La naturaleza, la existencia, de una película como La reina de España se puede explicar por lo anterior, pero por poco más, y, encima, no es suficiente. No aporta nada ni a la carrera de su director ni al cine actual ni mucho menos al cine español. Representa, además, una forma de entender y de hacer el cine que, aunque en su relato pretenda ser progresista, en su puesta en escena, no puede resultar más conservadora, casi reaccionaria, con unas imágenes de una pobreza que sorprenden en 2016 y en un director como Trueba, de quien, al menos, se podía esperar algo más de imaginación y de elaboración. Porque en La reina de España se contenta con una puesta en escena plana y convencional, con unas imágenes feas, descuidadas, que también sorprenden al tener detrás a un director de fotografía como José Luis Alcaine. Podría decirse que La niña de tus ojos, a pesar de haber sido dirigida en 1998, tiene un aspecto más actual que su secuela.

Y esto no se debe a que Trueba haya querido llevar a cabo un juego visual con la época que recrea, los años cincuenta, es decir, con el cine español franquista y con las producciones internacionales rodadas en España. Simplemente ha apostado todo a la historia que quiere contar, el problema es que resulta insulsa y en exceso alargada –dos horas y poco de película…-, sin apenas gracia, confundiendo el humor con el chascarrillo chabacano mal elaborado, con chistes acosta de los gays que producen sonrojo, a pesar de que esconde una de las secuencias más insólitas del año, todo hay que decirlo, la violación de uno de los personajes masculinos. Y así, deja de lado lo que podría haber sido realmente interesante, el regreso a España desde el exilio de Blas Fontiveros (Antonio Resines), cuyo personaje, al final, acaba siendo un simple tropo para hacer avanzar la acción a su alrededor –con un rescate bochornoso en plenas ‘obras’ de la Cruz de los Caídos cuya planificación es digna de atención por la falta de absolutamente tensión alguna- y, de paso, un discurso sobre la cultura y el cine como rebelión que si bien puede tener una intención clara de hablar de nuestro presente, al final, queda en simples conversaciones panfletarias.

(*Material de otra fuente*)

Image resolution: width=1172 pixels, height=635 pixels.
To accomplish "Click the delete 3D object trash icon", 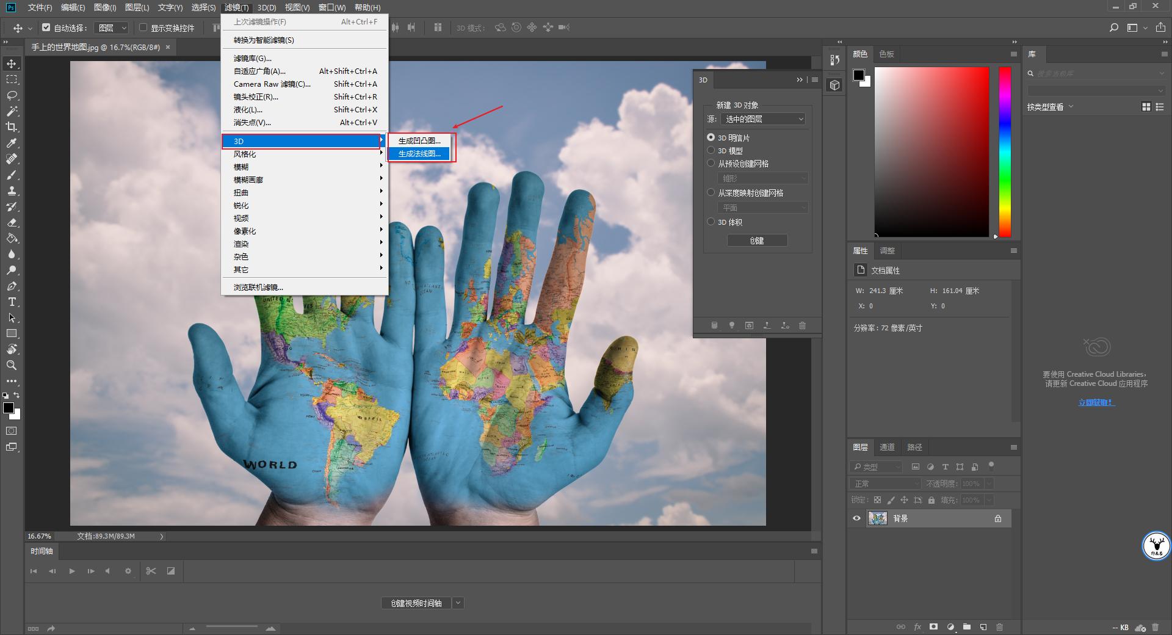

En definitiva, una película que sorprende negativamente por su falta de arrojo y de riesgo, por una total complacencia que acaba derivando más una reunión entre amigos para tener algo que hacer, en algunos casos creemos que literalmente, pero que no aporta nada, absolutamente nada, al cine español actual. Es más, puede que resulte incluso perjudicial al volver a unos modos visuales planos y descuidados que, a tenor de La reina de España, uno podría pensar que no ha pasado nada en nuestro cine en los últimos años. Y, aunque poco, algo ha pasado como para que Trueba se muestre tan sumamente conservador a la hora de realizar su película.